SUPPLIED TEXT:
** BEGIN **
The Buffalo Bills' passing offense was not quite as bad in 2017 as it was during the J.P. Losman and Trent Edwards eras.

That's the most upbeat spin we can come up with in assessing the Bills' ability to throw the ball this year.

It's remarkable the Bills made the playoffs in spite of the pass offense, given some ignominious lows it hit, such as:

  • The Bills 176.6 passing yards a game ranked 31st in the NFL. It was the lowest Bills total since 2009 and the fourth-worst total by any NFL team in the last five seasons.
  • The Bills completed just 115 passes to wide receivers, last in the league this year and the lowest total in the NFL in the last seven seasons.
  • Tyrod Taylor had by far his least-productive season throwing downfield. He managed just 551 yards on passes that traveled 20 or more yards past the line of scrimmage, according to Pro Football Focus. That was 17th in the NFL, 20 percent less than in 2016 and about half of his 2015 total, when he ranked fifth in the league with 1,014 yards on downfield throws.

"It falls on us all," General Manager Brandon Beane said. "It falls on me to provide players. Sean’s going to take his share of it. Coaching, players — you know, this was a new scheme, a new year, a lot of new parts. There were some returning parts, but there were a lot of new things here. I thought they really did some good things. We just could never, you know, we could never get on track consistently and that’s what we’ve got to be."

The first step came Friday when the Bills fired offensive coordinator Rick Dennison, but the issues were not restricted to play-calling or coaching. Most of the Bills' best-laid plans at wide receiver came unraveled.

Veteran Anquan Boldin retired in preseason. Jordan Matthews, acquired from Philadelphia on the same day Sammy Watkins was traded, was hindered by injuries. He started just seven games and caught 25 passes. Kelvin Benjamin, acquired at midseason from Carolina, hurt his knee and managed 16 catches in six games.

Dennison made it clear on several occasions the priority in the passing game had to be getting the ball to the two healthiest playmakers, LeSean McCoy and Charles Clay.

"You have to try and spread the ball," Dennison said recently. "Certainly, we have guys that we think are good mismatches — 85 does a good job versus safeties and you get 25 out in the open, he’s a tough guy to cover. We try to spread the ball as much as we can, just whatever the coverage is, that’s what we get."

McCoy led the Bills with 59 catches and Clay was second with 49.

More receiving talent is an obvious priority. The Bills wideout catch total was the lowest since Oakland managed 112 catches in 2010.

The league average in 2017 was 181 wideout catches per team, which shows how much help the Bills need at the position.

If the 6-foot-5 Benjamin is healthy, his first two seasons in Carolina suggest he's a 70-catch, 1,000-yard receiver. Rookie Zay Jones, who caught just 27 passes, will be counted on to make a big improvement.

Matthews, Deonte Thompson (27 catches) and Brandon Tate (six catches) all are due to be free agents.

Neither Benjamin nor Jones is a blow-the-top-off-the-defense deep threats.

To some degree, Taylor could not be faulted for his big dropoff in downfield completions.

He showed in 2015, when he had a healthy Watkins, he could throw accurate deep balls, especially to the outside of the field on play-action passes.

Taylor, however, does not win from the pocket late in the down, and that's how a lot of elite quarterbacks make big plays, by waiting for the scheme to allow the deeper routes to develop.

The Bills seemed less eager to go deep as the season went on, as they got a little better at moving methodically down the field.

The last eight games, Taylor was just 6 of 24 for 188 yards on throws 20 or more yards downfield.

With a mostly healthy Watkins in 2015, Taylor had 12 TDs and three INTs on passes 20-plus yards downfield. This year he had just four TDs and one INT on such throws.

Bills fans are used to watching a low-ranked pass offense. In the eight seasons from 2003 to 2010, the team averaged just 169 passing yards a game. The Bills also were in the bottom half of the league in interception percentage during that stretch.

Taylor was the least intercepted QB in the NFL this season.
** END **
COMPLETE THE FOLLOWING:
1. Answer these questions using the article on the Bills' passing offense.
(a) How many passing yards per game did the Bills average in 2017?
(b) Who led the Bills in catches, and how many did he have?
(c) What was the league average for wideout catches per team in 2017?
2. Name every player whom the article on the Bills' passing offense says is due to be a free agent.
3. Translate this sentence from the article on the Bills' passing offense into Spanish: "McCoy led the Bills with 59 catches and Clay was second with 49."

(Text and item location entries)
** BEGIN **
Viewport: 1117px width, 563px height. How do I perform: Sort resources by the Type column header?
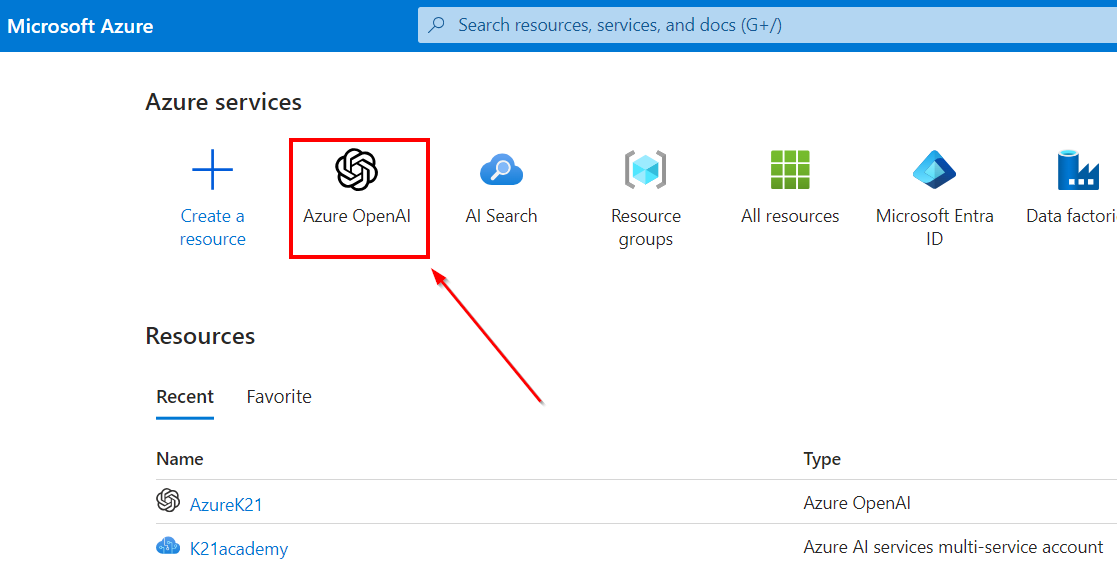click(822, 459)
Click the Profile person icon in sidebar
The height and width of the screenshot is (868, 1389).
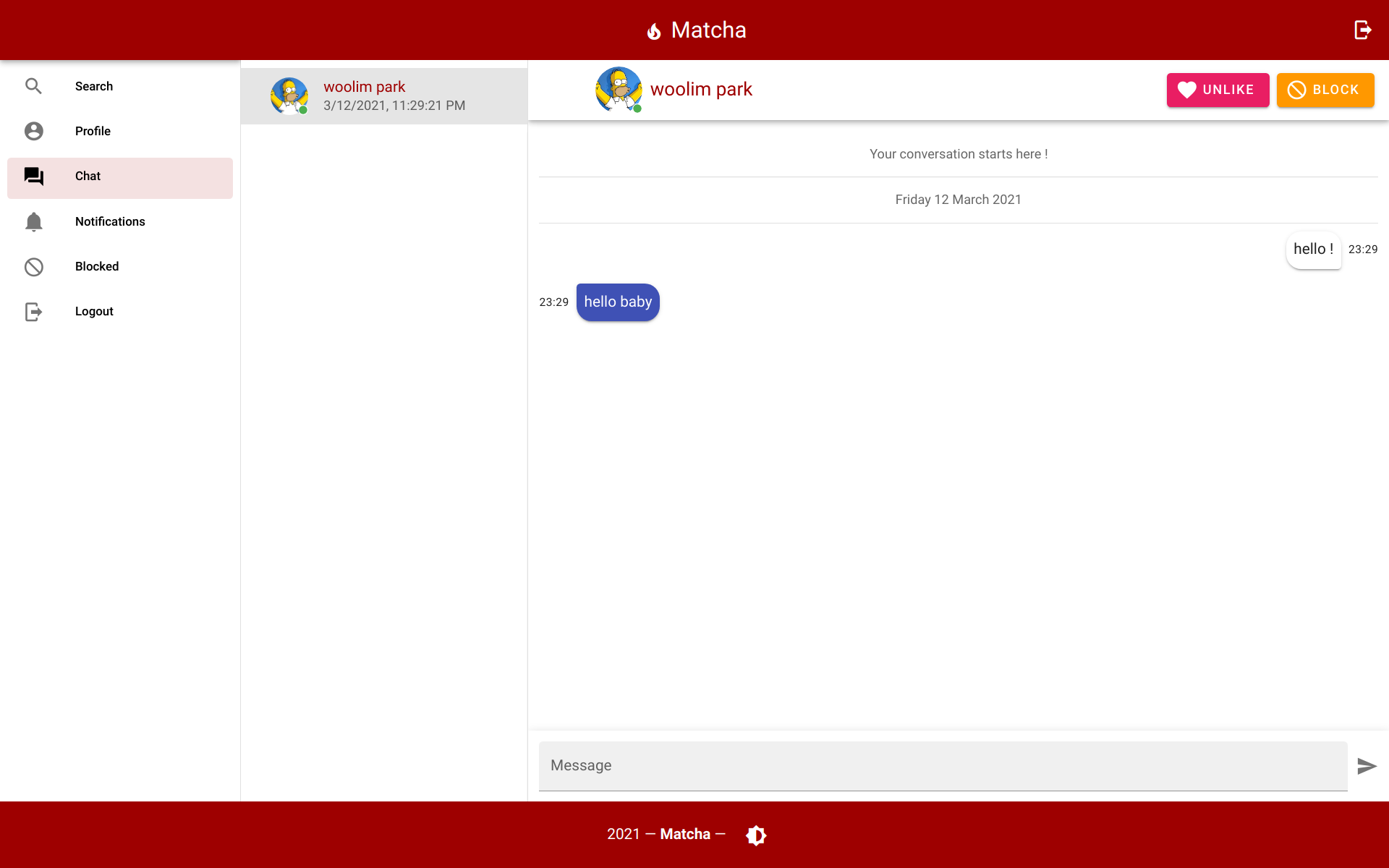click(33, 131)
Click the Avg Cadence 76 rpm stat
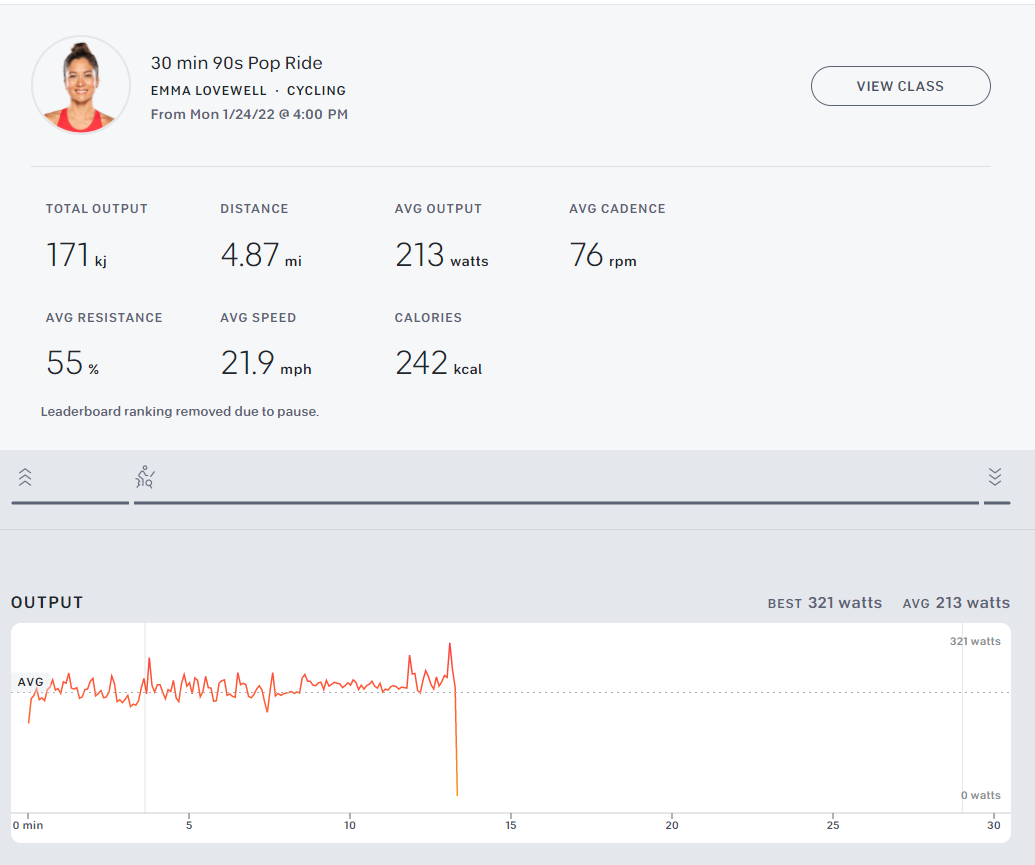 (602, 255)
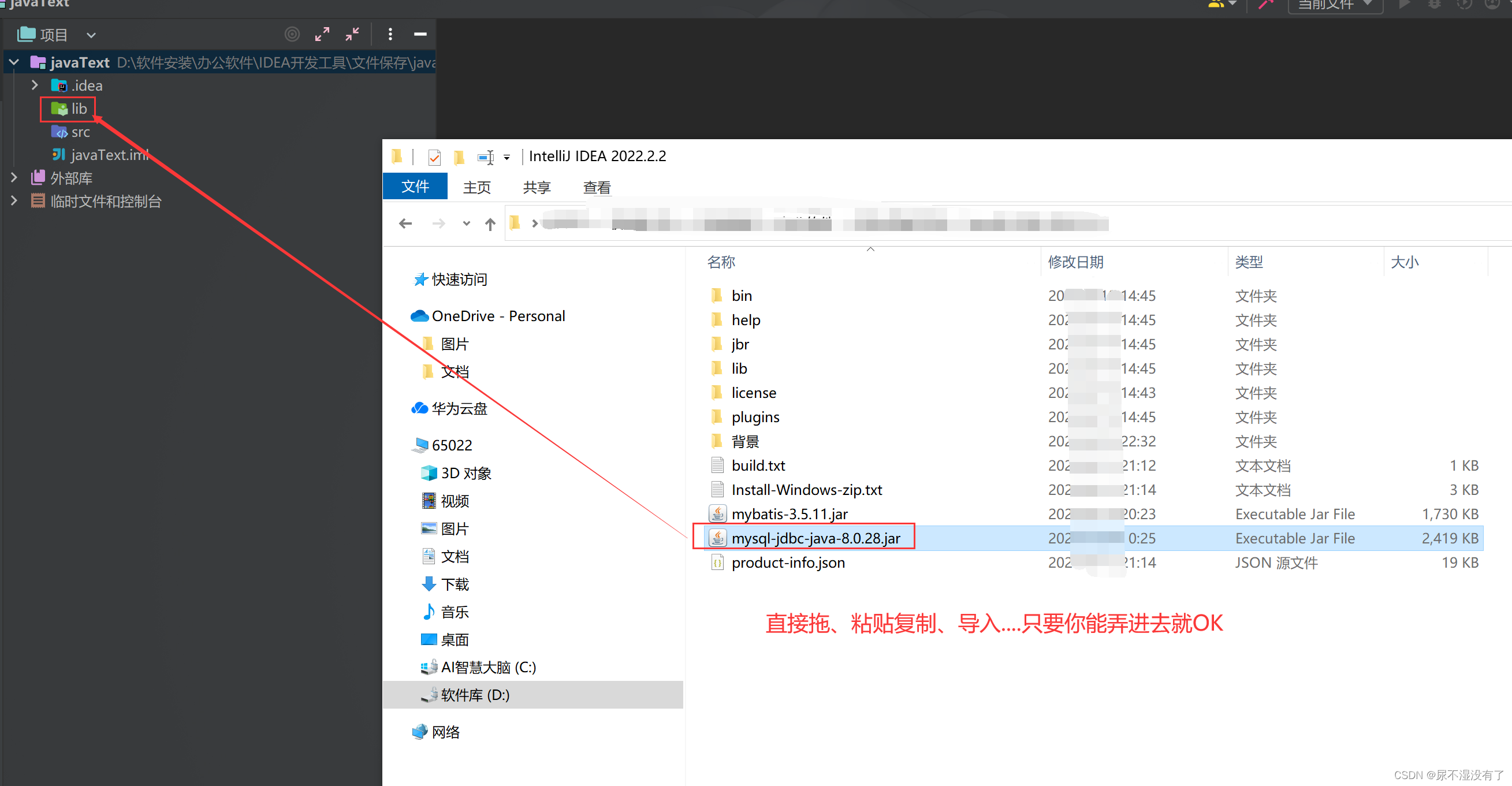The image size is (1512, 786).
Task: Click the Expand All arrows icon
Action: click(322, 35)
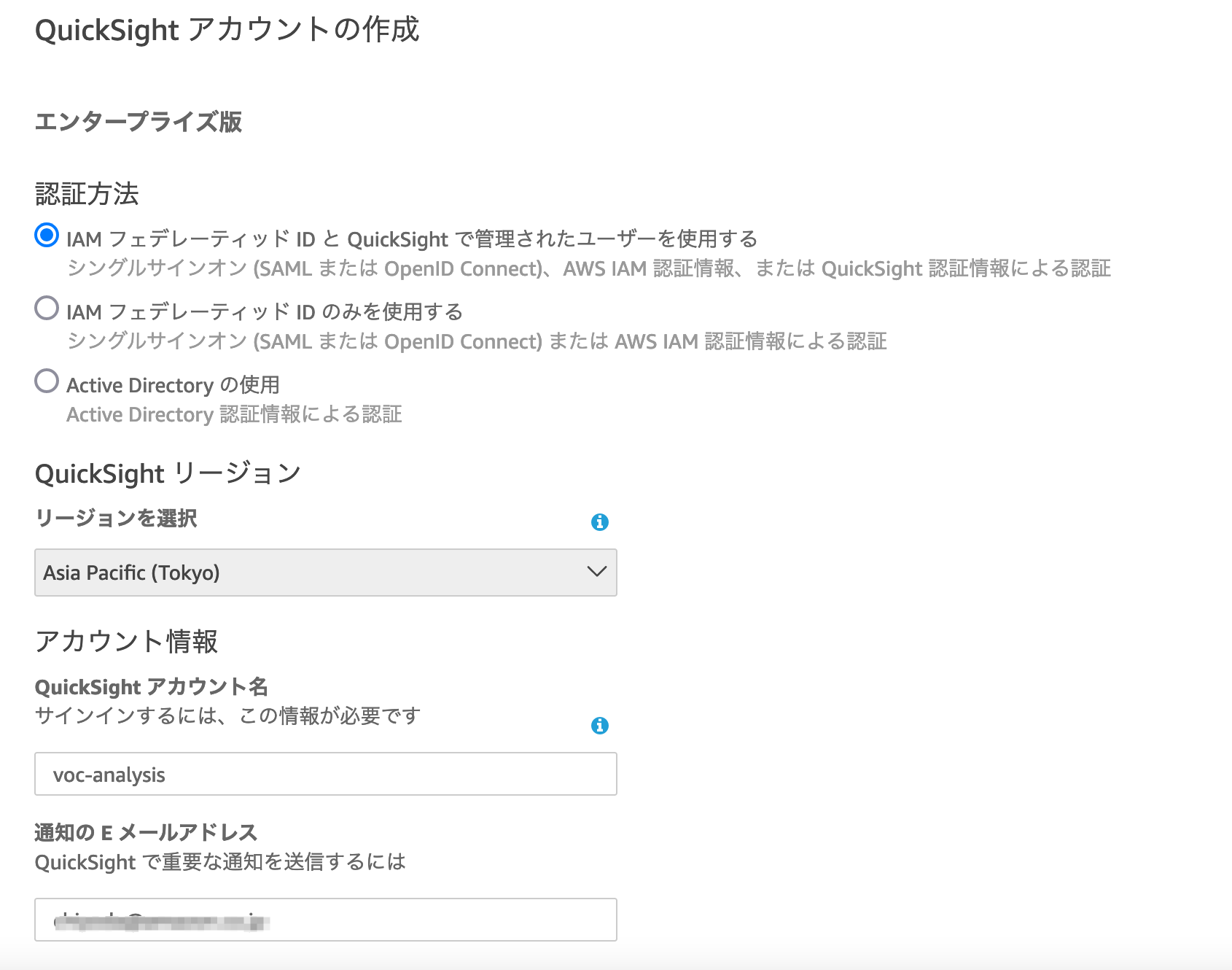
** END **
TASK ANSWERS:
1.
(a) 176.6 passing yards a game.
(b) LeSean McCoy, with 59 catches.
(c) 181 wideout catches per team.

2. Jordan Matthews, Deonte Thompson, Brandon Tate

3. McCoy lideró a los Bills con 59 recepciones y Clay fue segundo con 49.